Her face convulsed, the elegant mask cracking to show the raw furnace beneath. "SHUT UP!"

She stopped playing defense. She came on like a weather front. The clones synched into a single rhythm, not four attacks but one blade with four edges. Sensei yielded a step, then another, letting the cane's steel hum. The third step was a fraction late. A clone's claw grazed his cheek. The cut was shallow, but blood welled bright as a blessing.

The clone caught a droplet on a fingertip. She licked it.

Her shape collapsed and, with a sickening grace, re-knit. A woman stood before him with silky black hair and a blue-white kimono. Her smile was the one he had sworn to protect for the rest of his life. It had been decades since he had seen it so close, so real he could see the tiny freckle at the corner of her left eye.

His chest locked. The hall and the war and the breath left him as if pulled by a string tied to his heart.

The other clones rippled and became her too. A ring of her—his wife, his Hana—closed around him. Every tilt of the head was right. Every blink was right. Even the way her hands warmed the sleeves of the kimono with her palms was right. He knew this was cruelty. He knew this was technique. He knew—and still he stared, transfixed, and let the first blow land, then the second, each one designed to bruise, not kill, to shake, not end.

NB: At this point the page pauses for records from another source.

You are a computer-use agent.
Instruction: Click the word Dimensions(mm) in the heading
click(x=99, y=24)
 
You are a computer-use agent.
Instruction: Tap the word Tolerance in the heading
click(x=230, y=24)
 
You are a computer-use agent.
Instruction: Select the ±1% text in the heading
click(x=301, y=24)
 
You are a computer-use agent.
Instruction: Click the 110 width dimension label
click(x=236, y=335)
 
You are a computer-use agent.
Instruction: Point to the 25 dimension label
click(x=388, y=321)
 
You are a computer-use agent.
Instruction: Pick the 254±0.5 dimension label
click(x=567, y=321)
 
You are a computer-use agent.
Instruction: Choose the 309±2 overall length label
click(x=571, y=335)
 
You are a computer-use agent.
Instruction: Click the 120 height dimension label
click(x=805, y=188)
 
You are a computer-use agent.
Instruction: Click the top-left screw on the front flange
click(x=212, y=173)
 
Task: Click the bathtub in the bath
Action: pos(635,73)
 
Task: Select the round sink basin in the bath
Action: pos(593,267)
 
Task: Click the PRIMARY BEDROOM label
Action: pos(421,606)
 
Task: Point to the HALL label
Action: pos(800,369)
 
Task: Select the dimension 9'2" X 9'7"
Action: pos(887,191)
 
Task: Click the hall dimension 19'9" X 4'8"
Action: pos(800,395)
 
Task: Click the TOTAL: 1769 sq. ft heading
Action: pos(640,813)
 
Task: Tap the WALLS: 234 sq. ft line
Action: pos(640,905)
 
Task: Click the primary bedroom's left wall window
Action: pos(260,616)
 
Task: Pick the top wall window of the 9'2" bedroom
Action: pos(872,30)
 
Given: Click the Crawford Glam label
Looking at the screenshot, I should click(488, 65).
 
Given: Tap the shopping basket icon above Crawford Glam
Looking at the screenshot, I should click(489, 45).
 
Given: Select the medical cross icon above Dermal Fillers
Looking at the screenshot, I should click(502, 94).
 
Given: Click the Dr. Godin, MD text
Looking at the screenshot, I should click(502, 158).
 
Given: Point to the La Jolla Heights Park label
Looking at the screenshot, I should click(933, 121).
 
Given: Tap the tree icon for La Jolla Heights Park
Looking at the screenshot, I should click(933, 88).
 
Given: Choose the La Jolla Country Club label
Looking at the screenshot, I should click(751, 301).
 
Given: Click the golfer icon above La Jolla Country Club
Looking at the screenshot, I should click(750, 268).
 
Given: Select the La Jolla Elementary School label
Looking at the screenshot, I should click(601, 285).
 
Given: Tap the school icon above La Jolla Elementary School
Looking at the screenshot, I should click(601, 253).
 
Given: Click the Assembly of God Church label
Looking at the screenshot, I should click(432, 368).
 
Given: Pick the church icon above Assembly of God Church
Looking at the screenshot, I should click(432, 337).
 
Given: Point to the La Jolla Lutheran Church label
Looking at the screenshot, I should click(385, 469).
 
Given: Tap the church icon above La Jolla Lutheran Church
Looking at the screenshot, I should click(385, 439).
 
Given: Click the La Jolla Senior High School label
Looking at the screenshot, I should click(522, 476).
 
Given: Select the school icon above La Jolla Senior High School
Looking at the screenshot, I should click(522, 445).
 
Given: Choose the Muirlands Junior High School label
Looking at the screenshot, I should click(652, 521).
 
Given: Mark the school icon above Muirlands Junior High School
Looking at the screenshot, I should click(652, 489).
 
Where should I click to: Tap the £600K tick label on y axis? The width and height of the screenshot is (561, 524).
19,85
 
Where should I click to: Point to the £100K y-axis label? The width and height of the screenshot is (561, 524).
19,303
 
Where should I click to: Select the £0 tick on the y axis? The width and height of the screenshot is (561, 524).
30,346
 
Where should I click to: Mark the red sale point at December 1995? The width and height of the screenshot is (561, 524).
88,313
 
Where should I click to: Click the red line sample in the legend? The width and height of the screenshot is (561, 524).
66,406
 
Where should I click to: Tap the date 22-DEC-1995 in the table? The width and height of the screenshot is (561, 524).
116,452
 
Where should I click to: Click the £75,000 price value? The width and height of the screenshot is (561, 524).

"Sensei!" Chiaki saw him fold into a memory and felt panic bite. She broke from Jack's angle despite the knife that kissed her shoulder. "Sensei! Hold on, I'm coming!"

"No," he commanded, and the word had iron in it. He forced his gaze away from the faces and put it on Chiaki, apprentice and daughter-not-daughter, fierce and foolish and loyal. "Don't."

The clones pressed, their Hana-mouths set in lines he didn't remember. He inhaled once, sharply, and looked back at the nearest face. "I'm alright now," he said, and meant it like a vow. He put the grief back in its box, where he would take it out later, carefully. "I understand you're not the real one. But I thank you for showing me her face in person one last time."

He spun the cane, the blade a circle that sang in the air. His stance shortened—no more long lines a lover would use to guide a dance. Now it was a craftsman's stance, all economy. He set the cane upright, the blade tip vertical, and his eyes—clear, rimmed in tears he did not hide—settled on Doppelganger with a new and terrible gentleness.

"Come, then," he said. "Let's finish our lesson."